§ **Task goal**: Could you reproduce, exactly and alone, the lines running from the one with "This screenshot has width=1568, height=710." to the end of the data below?

§ **Supplied data**:
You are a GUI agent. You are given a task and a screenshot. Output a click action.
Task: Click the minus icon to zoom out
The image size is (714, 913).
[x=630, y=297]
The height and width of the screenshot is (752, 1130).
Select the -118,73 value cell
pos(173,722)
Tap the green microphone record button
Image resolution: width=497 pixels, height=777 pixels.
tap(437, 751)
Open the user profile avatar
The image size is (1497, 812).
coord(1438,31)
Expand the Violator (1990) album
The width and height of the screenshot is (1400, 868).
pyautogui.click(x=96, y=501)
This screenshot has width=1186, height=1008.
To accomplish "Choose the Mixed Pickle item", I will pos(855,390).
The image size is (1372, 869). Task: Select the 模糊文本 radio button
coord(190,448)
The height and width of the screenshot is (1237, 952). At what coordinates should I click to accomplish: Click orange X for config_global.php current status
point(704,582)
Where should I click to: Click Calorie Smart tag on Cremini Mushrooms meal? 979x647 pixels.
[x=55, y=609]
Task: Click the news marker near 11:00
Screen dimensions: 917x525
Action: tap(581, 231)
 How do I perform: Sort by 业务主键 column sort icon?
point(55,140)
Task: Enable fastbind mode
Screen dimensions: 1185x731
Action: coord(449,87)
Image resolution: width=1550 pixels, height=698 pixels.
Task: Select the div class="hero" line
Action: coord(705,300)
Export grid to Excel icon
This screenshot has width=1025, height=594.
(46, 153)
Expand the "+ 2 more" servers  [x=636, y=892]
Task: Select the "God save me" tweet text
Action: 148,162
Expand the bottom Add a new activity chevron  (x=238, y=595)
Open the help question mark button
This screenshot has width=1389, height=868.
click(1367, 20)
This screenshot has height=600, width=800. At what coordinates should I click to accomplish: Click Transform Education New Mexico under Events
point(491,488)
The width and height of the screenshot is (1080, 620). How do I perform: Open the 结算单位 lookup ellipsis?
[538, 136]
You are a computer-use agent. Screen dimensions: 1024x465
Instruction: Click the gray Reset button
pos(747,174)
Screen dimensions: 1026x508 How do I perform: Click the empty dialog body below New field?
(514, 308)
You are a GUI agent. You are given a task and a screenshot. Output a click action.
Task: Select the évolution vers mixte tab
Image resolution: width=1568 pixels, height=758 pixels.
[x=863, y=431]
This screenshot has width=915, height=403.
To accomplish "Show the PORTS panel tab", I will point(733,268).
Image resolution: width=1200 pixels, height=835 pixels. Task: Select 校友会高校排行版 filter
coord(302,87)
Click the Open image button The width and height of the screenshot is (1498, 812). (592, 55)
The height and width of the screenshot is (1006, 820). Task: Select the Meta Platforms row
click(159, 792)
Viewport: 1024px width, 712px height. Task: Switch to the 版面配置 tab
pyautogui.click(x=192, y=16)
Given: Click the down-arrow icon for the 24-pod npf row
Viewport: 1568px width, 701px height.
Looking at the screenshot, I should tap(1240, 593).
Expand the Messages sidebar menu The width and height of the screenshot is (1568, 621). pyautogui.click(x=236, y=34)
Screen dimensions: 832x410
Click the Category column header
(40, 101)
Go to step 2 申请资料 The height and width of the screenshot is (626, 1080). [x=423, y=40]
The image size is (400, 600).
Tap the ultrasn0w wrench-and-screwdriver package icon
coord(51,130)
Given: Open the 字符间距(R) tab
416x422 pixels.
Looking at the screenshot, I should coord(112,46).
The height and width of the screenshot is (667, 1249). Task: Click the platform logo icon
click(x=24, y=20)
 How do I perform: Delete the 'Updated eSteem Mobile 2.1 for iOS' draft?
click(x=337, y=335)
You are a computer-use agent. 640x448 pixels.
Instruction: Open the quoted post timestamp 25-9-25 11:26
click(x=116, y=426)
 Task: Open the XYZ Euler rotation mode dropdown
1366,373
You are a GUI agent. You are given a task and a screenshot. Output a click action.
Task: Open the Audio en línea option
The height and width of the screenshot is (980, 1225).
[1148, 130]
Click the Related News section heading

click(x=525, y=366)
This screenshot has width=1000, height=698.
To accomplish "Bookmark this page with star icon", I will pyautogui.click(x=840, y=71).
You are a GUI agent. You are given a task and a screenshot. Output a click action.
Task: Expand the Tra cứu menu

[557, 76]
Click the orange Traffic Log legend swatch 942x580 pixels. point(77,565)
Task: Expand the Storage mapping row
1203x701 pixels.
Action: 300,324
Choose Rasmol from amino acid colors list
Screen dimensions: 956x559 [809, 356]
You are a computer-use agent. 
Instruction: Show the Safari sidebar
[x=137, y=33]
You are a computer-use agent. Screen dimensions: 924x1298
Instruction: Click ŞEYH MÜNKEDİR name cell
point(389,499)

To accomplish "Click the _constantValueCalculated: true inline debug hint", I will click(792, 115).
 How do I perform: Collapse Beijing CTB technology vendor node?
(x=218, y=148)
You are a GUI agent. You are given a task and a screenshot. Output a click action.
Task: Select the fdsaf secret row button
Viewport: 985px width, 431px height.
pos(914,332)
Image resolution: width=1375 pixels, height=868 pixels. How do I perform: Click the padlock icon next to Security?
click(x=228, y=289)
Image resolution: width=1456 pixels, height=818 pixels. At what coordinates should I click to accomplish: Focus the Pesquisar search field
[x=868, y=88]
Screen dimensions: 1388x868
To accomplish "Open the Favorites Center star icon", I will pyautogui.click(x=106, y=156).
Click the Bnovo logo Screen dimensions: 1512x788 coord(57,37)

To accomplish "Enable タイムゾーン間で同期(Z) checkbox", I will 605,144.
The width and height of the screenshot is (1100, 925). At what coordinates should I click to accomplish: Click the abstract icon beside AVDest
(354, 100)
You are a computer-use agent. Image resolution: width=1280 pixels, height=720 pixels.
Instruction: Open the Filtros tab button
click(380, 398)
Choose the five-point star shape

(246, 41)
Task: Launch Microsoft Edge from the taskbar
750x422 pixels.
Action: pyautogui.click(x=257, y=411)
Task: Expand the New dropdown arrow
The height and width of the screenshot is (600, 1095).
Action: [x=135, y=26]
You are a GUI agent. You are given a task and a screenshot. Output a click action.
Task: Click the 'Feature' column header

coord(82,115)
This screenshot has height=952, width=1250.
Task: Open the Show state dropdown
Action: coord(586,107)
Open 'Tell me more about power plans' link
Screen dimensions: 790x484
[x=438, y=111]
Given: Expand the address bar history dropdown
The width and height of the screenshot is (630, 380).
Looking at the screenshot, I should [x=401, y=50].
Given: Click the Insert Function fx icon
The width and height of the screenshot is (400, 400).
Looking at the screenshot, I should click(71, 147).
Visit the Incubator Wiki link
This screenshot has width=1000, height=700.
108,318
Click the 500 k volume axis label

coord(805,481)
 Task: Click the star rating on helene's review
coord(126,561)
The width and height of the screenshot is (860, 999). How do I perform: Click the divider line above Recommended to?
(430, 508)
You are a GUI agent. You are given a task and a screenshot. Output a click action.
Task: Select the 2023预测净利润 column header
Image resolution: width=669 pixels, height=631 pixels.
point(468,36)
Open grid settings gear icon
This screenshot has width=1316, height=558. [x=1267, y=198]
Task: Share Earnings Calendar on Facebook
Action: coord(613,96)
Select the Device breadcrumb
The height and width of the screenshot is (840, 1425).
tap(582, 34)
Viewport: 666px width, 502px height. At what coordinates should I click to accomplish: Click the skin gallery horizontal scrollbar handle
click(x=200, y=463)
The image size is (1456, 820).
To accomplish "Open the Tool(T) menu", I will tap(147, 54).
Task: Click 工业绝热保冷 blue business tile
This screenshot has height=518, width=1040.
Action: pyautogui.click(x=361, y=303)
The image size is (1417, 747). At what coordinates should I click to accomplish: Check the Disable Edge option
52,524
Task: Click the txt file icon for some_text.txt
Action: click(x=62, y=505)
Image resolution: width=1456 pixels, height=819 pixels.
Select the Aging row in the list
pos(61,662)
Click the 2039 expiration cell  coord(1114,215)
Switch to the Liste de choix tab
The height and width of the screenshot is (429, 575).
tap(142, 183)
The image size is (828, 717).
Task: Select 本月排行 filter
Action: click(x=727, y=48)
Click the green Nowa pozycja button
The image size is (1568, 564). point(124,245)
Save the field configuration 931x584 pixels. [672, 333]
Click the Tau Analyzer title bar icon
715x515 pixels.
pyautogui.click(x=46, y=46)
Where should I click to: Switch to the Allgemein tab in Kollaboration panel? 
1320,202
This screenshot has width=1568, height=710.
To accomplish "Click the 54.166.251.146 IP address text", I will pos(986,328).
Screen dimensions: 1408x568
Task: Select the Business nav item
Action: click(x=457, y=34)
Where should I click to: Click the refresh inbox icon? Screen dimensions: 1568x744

§ **Result for this task**:
This screenshot has width=1568, height=710.
To accomplish "Click the 54.166.251.146 IP address text", I will pos(986,328).
Screen dimensions: 1408x568
Task: Select the Business nav item
Action: click(x=457, y=34)
Where should I click to: Click the refresh inbox icon? Screen dimensions: 1568x744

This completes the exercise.